Control over datasets increasingly means control over forecasts, risk perception and, ultimately, investment decisions. In that sense, private data providers may occupy a role analogous to credit rating agencies in financial markets: entities whose assessments shape outcomes but are not always fully visible or accountable.
For the grid, the stakes are particularly high because reliability depends on coordination, and coordination depends on shared assumptions. If different actors are operating on different versions of reality, the risk of misalignment — and failure — increases.
Managing the Public Grid with Private Data
I’m not arguing that private innovation is a problem. Far from it. The advances being driven by companies such as Yes Energy, NVIDIA, First Street and others are essential for managing a more complex, climate-exposed grid.
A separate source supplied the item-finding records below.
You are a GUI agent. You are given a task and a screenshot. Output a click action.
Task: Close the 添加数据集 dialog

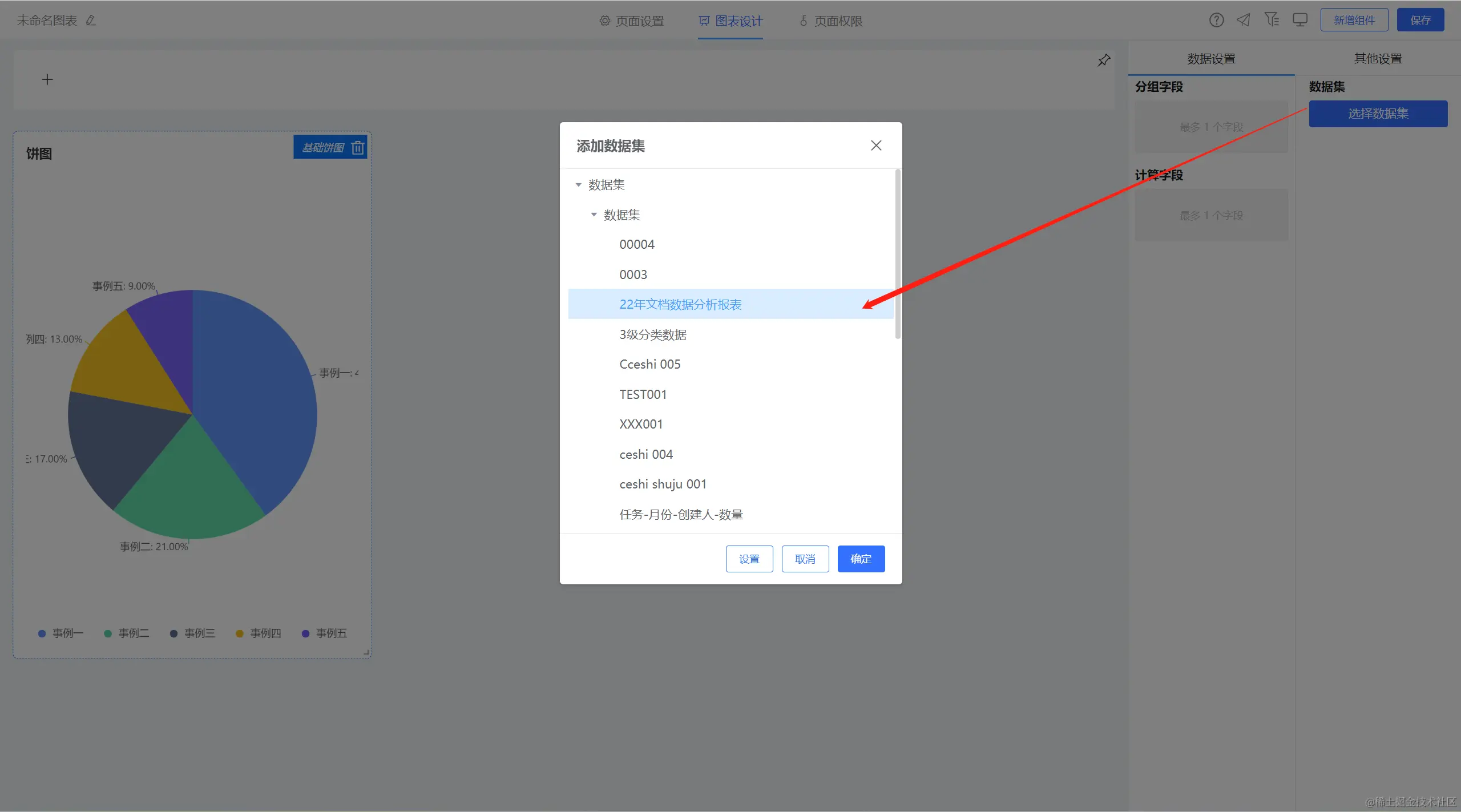[876, 146]
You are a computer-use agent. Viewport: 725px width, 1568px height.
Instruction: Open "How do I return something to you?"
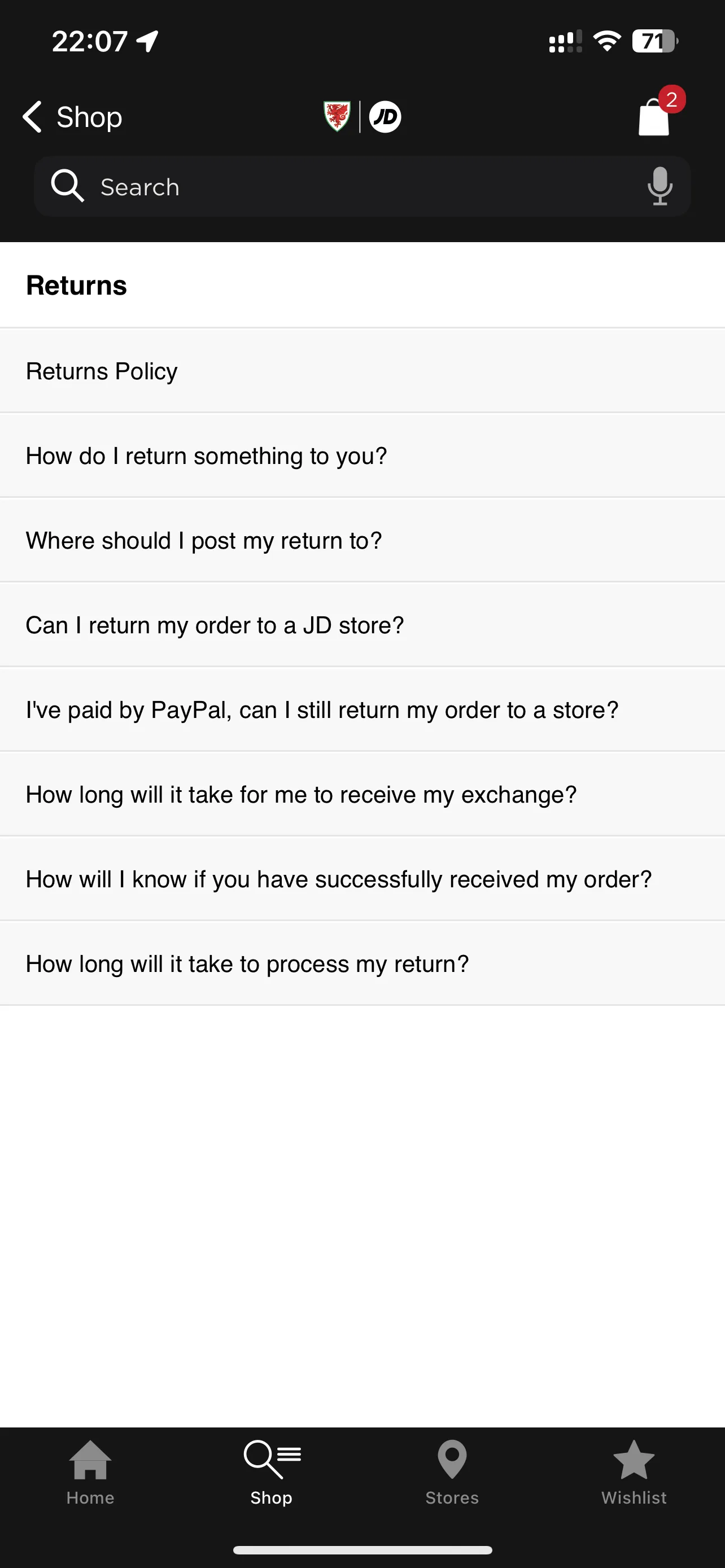(362, 455)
In a perfect world, society would treat public data infrastructure as critical infrastructure. However, the current administration has shown it will not consistently fund, maintain and update federal datasets at a pace that reflects their importance to national energy systems. And if it perceives climate data as a political tool rather than a neutral truth, it is unlikely to continue improving the open, standardized baselines that the industry has relied on until now.
Given the irreversible move from public to private data, transparency requirements need to evolve.
If proprietary models are used in regulated planning processes, the assumptions, validation methodologies and sensitivity analyses should be disclosed. Regulators do not need to see every line of code, but they do need confidence in the outputs.
Hybrid approaches should be explored. Public-private partnerships may combine the strengths of open data and private innovation, creating shared validation frameworks that preserve comparability while enabling advancement.
Data itself should be recognized as a core component of grid infrastructure. We regulate power plants and transmission lines. We set standards for reliability and interconnection. But we do not yet have a coherent framework for governing the data that determines where those assets are built and how they are operated.
The electric grid is becoming more digital, more dynamic and more exposed to climate risk. The question no longer is whether we have enough data to run the grid; it is whether the data we rely on is shared, trusted and governed in the public interest.
Reliability is not just a function of power plants and wires; it is a function of whether everyone is working from the same map.
Power Play columnist Dej Knuckey is a climate and energy writer with decades of industry experience.